[R] Identify first row of each ID within a data frame, create a variable first =1 for the first row and first=0 of all other rows

Mon Dec 2 06:39:28 CET 2024

John,

Thanks for enlightening us so we better understand.

I won't argue with your wish to learn to do things in base R first. I started that way, myself, and found lots of the commands not particularly easy to fit into a single worldview. Many functions I read about were promptly forgotten, especially those without great documentation and not enough examples of real world usage.

This is why some packages that came later are important as they generally try to come up with a somewhat consistent set of tools that often are also faster and more flexible. There is often a set of reasons various packages are created in the first place to meet real needs. And, I note that some may be subtle. Original R was often inconsistent in the order of command arguments while the dplyr and other tidyverse command try as much as possible to make the first argument be the one normally passed through a pipeline. R fairly recently added a native pipe operator that may be faster than the magrittr pipe but in some ways makes some functionality harder. The rest of R has not really been changed to make using commands in pipelines easy.

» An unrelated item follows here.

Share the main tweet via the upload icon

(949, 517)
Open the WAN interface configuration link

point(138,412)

You seem to have also looked at data.table and given you may have large amounts of data, it may be designed in ways that might also be beneficial.

But as I do not want to relearn lots of R functions I never use, I will bow out from further discussion as what I would offer these days would probably not be what you want.

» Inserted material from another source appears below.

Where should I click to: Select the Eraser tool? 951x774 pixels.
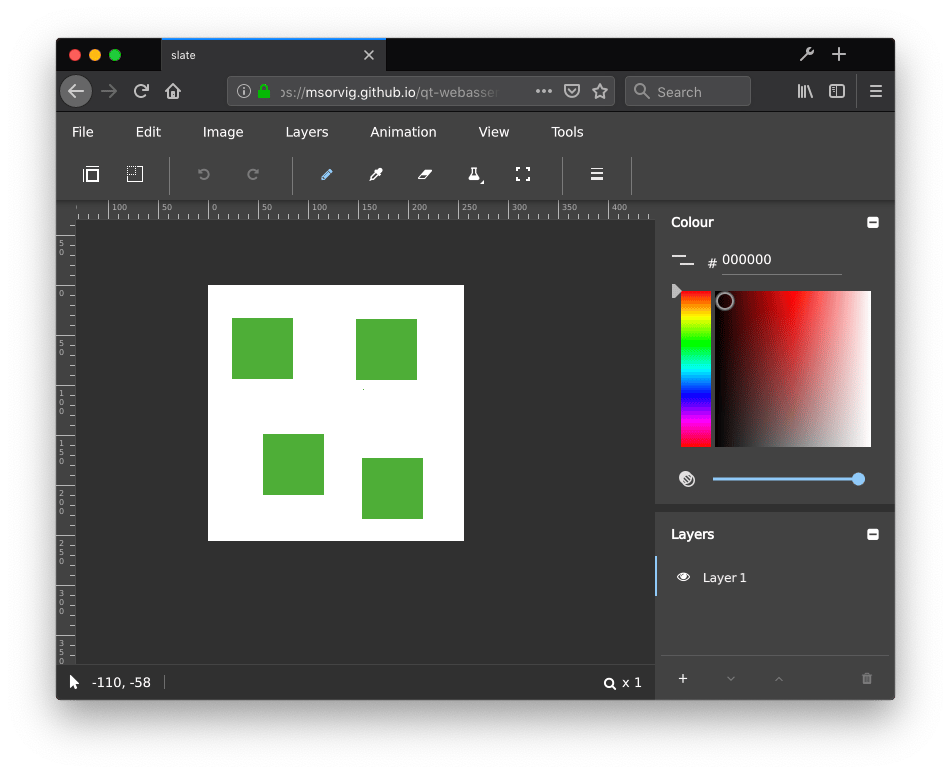424,175
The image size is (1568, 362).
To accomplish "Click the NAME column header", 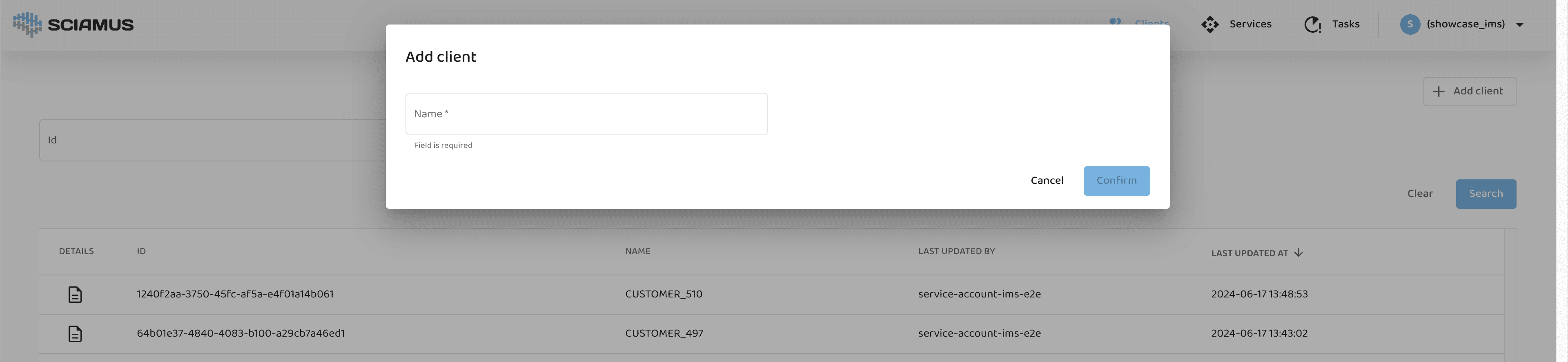I will (x=637, y=251).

My personal opinion is that proper use of R can actually be far easier and more flexible than you had with the proprietary software that may largely consist of canned reports often used.

I do want to point out a few things to consider.

When you go grouping, you may want to consider grouping (as well as sorting) by multipole variables. You mention a variable with about 500 possibilities and then another variable with an ID number but did not say the ID number was unique across them all. 

And, I want to note you may want to also look into testing the sanity of your data. That is a wide area too. Things like duplicates, for example.

I do not know how many steps you can handle but there are sometimes designs that make an algorithm work differently.

Consider your request to find  the first row in each grouping and add a column with a 1, and 0 for all others. If that is what you need, fine.

But, what if instead you just added a row number. Some rows would have a 1, and some may have a 2, 3, or 4.

When you wanted  to so something to just the rows with a 1, you can filter out a subset of the data easily enough or apply a command only to those rows. But if you want to test if any entry has more than 4 rows, this could allow you to detect an error. Other ideas might be possible if that is how the data was saved.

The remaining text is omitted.